The CryptoIndexSeries API requires authentication on all endpoints, this is done using an API KEY / API SECRET pair. Customers can generate an API KEY / SECRET from the account management page here
Less secure calls - such as those in the DATA API section - require the API KEY only. The API KEY needs to be submitted in the Authorization header of the request in Bearer Format
GET /ExamplePublicRequest Headers: - Authorization: Bearer my-api-key-id
Account & trading requests require more secure authentication and so in addition to the API KEY in the Authorization header, each request must be signed using the API SECRET and the current UTC unix timestamp (in seconds).

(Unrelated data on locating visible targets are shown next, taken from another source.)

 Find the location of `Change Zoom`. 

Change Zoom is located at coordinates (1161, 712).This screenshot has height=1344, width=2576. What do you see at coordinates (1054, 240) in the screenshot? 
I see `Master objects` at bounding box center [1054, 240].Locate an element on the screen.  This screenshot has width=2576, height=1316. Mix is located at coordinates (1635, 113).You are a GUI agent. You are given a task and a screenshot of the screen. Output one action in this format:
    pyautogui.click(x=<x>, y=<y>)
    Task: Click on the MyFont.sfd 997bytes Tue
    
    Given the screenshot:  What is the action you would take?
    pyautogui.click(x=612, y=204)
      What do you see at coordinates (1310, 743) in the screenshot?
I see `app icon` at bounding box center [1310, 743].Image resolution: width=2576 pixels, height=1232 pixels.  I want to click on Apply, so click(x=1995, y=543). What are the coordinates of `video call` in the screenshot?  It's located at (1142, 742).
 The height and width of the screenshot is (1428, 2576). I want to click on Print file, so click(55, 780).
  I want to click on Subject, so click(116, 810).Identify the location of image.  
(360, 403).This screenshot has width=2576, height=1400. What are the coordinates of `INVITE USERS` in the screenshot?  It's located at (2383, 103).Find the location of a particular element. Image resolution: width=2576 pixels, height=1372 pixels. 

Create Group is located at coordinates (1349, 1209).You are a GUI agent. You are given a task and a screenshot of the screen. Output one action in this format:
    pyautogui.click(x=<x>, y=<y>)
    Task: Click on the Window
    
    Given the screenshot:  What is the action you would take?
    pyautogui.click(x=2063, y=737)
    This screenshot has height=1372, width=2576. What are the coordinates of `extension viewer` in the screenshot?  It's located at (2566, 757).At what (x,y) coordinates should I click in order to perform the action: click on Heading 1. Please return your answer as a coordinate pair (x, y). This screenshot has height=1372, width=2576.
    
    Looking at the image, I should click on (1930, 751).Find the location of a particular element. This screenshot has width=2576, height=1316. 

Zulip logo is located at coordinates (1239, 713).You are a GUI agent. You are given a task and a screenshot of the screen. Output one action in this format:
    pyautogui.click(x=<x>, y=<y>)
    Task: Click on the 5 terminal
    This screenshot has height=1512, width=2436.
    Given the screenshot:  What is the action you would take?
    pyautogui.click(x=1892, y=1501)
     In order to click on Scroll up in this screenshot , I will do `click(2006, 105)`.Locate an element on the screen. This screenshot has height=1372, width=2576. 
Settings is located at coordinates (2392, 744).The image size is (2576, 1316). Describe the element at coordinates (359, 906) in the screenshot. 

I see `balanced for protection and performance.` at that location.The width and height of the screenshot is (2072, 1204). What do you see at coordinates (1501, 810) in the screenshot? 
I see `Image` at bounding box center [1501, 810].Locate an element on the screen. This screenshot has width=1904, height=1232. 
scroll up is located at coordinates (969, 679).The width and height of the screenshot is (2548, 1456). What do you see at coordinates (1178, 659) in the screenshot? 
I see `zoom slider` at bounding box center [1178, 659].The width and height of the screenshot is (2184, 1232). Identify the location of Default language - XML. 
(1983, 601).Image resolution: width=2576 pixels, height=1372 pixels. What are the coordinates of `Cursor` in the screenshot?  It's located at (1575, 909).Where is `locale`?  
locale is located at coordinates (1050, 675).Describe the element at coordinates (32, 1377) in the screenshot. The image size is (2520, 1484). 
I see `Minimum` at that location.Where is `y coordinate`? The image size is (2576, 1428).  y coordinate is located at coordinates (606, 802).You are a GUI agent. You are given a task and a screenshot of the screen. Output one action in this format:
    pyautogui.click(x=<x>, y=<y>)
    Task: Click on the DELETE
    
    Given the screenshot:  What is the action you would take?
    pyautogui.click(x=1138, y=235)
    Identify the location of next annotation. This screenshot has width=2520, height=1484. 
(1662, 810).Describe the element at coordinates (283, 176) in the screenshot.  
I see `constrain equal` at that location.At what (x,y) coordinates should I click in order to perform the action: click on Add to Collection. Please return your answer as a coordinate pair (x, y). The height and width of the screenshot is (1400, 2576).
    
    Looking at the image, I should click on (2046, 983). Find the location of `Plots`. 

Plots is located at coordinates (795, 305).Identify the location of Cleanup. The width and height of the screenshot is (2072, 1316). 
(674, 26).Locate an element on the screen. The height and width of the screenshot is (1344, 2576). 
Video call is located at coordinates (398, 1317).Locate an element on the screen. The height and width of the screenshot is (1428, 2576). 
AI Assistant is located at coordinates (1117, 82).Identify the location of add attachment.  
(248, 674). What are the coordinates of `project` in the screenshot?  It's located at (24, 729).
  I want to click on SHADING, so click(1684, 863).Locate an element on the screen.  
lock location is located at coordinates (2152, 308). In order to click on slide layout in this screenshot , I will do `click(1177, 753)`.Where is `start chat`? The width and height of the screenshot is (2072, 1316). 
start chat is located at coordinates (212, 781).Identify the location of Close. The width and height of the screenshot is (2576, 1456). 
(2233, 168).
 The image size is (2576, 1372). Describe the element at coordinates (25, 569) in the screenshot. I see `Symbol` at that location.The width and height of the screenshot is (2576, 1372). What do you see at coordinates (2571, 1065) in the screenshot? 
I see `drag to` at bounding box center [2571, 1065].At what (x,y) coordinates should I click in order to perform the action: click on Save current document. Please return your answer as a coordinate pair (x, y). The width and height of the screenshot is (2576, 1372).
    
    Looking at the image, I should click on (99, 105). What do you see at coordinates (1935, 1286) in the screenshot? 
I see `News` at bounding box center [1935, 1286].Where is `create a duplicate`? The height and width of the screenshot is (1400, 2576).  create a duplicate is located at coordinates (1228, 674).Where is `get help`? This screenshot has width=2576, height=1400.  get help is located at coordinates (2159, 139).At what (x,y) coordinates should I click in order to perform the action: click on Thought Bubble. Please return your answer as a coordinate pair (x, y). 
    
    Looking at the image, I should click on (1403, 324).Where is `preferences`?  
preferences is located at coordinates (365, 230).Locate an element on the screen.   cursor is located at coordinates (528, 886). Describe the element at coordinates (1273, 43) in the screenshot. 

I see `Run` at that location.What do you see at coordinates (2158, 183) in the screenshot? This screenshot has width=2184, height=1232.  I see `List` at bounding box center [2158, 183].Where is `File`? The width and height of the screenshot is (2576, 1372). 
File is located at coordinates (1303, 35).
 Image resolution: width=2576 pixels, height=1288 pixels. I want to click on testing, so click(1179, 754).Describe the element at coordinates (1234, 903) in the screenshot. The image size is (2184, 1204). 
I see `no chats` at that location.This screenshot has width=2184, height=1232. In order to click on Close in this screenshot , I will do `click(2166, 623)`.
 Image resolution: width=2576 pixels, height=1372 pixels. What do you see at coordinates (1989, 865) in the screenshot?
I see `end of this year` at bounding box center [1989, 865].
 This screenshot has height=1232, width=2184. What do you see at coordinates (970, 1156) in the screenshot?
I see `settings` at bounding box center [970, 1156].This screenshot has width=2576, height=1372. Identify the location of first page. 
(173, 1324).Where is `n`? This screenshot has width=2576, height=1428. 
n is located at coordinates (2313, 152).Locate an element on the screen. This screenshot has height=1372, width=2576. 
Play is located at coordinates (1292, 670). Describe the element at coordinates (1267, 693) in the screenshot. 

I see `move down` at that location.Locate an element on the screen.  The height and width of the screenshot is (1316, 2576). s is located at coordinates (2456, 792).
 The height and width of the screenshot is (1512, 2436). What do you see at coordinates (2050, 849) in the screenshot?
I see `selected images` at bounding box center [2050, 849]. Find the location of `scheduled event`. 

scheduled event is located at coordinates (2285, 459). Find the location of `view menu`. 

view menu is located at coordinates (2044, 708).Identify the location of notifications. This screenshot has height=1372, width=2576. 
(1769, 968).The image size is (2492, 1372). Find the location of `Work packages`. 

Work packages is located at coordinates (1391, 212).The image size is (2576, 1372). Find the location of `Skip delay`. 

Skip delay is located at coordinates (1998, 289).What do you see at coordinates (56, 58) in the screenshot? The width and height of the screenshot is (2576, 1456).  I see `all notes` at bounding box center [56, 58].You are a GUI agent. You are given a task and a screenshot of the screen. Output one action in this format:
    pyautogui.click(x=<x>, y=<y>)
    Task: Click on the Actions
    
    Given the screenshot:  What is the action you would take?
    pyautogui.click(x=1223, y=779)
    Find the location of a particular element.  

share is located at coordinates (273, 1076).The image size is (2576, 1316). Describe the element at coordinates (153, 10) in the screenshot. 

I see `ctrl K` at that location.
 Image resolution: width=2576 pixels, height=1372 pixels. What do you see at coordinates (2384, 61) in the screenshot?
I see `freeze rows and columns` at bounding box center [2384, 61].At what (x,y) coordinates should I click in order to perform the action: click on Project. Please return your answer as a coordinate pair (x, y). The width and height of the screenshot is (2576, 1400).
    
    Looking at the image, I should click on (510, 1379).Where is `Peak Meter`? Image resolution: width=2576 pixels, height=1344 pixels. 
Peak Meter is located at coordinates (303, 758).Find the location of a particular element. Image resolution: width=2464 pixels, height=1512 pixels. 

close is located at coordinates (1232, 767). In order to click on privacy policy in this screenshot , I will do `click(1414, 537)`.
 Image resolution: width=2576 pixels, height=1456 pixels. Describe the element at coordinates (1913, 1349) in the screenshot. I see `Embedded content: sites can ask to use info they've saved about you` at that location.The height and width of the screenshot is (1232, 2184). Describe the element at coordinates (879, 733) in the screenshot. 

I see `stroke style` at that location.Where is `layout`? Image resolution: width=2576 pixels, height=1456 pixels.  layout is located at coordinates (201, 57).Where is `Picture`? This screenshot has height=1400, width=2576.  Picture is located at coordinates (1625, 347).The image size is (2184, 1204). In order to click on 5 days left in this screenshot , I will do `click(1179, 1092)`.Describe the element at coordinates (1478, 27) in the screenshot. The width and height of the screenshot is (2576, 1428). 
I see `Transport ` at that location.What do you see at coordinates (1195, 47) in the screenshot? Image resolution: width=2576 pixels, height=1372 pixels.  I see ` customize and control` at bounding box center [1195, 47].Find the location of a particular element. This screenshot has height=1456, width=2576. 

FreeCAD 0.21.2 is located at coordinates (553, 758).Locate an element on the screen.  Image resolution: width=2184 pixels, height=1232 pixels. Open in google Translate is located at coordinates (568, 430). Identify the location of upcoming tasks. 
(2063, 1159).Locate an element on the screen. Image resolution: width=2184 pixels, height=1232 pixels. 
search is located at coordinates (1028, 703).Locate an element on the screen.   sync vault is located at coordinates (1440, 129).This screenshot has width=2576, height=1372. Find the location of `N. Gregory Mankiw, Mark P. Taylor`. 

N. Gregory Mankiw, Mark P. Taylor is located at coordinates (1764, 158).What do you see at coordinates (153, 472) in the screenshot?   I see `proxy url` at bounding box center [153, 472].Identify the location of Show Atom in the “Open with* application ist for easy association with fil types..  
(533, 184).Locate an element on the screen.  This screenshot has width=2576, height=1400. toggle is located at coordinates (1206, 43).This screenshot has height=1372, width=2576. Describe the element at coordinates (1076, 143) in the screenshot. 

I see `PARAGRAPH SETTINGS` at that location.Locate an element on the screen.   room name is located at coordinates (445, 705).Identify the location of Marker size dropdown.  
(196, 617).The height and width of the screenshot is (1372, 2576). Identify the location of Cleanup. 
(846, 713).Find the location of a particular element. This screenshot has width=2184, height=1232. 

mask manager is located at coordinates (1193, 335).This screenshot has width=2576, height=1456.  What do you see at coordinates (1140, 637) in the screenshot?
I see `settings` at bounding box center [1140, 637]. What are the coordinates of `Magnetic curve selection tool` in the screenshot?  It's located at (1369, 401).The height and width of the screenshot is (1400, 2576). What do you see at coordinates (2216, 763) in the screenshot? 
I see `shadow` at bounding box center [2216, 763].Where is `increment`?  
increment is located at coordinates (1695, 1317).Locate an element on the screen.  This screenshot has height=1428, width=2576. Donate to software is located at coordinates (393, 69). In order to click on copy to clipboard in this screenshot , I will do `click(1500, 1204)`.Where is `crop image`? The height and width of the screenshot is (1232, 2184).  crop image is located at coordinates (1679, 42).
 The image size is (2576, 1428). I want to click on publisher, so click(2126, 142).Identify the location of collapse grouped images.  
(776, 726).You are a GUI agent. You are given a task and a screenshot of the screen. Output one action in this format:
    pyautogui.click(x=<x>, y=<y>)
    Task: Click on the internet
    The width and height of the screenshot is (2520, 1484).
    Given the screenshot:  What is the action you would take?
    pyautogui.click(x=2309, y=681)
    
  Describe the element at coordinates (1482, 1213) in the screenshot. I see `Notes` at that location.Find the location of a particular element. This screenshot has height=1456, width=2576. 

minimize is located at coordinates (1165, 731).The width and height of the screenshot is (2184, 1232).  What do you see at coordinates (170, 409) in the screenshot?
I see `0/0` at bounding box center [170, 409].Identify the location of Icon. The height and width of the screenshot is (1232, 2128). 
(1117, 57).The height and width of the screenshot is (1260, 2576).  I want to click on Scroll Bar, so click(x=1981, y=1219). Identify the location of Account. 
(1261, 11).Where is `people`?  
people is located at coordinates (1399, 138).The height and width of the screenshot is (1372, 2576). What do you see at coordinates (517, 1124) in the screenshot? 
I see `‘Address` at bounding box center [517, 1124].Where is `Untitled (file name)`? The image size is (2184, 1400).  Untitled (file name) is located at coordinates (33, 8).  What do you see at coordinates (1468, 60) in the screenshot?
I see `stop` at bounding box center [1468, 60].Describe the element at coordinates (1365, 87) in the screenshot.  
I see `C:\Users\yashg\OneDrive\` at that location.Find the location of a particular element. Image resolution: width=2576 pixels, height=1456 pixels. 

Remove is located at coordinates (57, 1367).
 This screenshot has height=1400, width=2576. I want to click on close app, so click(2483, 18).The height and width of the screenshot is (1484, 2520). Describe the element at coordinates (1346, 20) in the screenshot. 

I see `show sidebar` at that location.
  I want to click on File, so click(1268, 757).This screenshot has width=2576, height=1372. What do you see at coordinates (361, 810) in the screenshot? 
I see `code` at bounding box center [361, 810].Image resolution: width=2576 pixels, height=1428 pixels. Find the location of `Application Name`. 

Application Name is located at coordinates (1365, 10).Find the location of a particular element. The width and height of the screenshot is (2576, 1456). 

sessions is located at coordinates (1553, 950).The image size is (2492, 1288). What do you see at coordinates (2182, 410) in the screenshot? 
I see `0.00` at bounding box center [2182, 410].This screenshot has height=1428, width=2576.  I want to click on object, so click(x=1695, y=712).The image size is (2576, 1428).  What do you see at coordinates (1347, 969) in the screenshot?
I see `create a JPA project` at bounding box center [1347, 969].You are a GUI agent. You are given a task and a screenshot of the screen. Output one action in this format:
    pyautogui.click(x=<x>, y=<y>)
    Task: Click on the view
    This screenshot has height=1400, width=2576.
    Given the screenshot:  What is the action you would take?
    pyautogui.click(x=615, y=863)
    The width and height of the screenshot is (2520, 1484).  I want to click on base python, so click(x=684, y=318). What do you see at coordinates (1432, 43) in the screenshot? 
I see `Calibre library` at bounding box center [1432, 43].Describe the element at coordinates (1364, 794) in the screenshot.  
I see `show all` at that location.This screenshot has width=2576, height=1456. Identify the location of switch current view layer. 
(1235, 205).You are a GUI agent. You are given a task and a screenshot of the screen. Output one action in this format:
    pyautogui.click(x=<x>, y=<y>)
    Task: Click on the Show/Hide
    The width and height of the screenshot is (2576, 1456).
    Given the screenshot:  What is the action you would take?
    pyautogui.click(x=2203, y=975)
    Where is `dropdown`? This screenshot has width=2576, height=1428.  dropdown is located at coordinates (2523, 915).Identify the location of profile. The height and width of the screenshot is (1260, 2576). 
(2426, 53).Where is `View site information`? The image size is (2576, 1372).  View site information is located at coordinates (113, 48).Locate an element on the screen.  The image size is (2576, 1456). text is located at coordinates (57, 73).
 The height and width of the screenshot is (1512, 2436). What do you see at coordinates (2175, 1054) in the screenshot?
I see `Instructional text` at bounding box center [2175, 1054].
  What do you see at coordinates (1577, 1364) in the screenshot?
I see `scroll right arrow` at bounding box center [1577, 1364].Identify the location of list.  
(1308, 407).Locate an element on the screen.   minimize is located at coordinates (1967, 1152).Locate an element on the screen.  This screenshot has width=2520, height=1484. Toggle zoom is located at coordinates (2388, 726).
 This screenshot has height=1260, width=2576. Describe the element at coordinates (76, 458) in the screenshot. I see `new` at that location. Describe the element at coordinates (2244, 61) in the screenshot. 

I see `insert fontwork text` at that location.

The request must then include a query string parameter for the timestamp and the signature generated:
GET /ExamplePrivateRequest?timestamp=1625609684&sign=my-signature Headers: - Authorization: Bearer my-api-key-id
The signature should be generated using HMAC SHA256. The HMAC SHA256 signature is a keyed HMAC SHA256 operation. Use your API SECRET as the key and timestamp query parameter as the value for the HMAC operation. An example in NodeJS using [CryptoJS](https://www.npmjs.com/package/crypto-js) library for generating signatures
const apiSecret = "2028c72a-2bd3-4b0d-9e0e-1c9b5d4274df"; const timestamp = 1625609684 let query = 'timestamp=' + timestamp const sign = CryptoJS.HmacSHA256(query, apiSecret).toString(CryptoJS.enc.Hex); console.log(sign) >> bccfa3ff9fbdfaf48426d689dcaa23b5874ffbbf17acfa887036ff5d26461831
Some additional warnings and constraints;
- Timestamp should be in seconds precision
- If a signature is generated from a timestamp that is older than 1 minute (or more than 1 minute in the future), the request is rejected
- Please do not share your API Secret Key and If you think your key is exposed somehow please recreate it.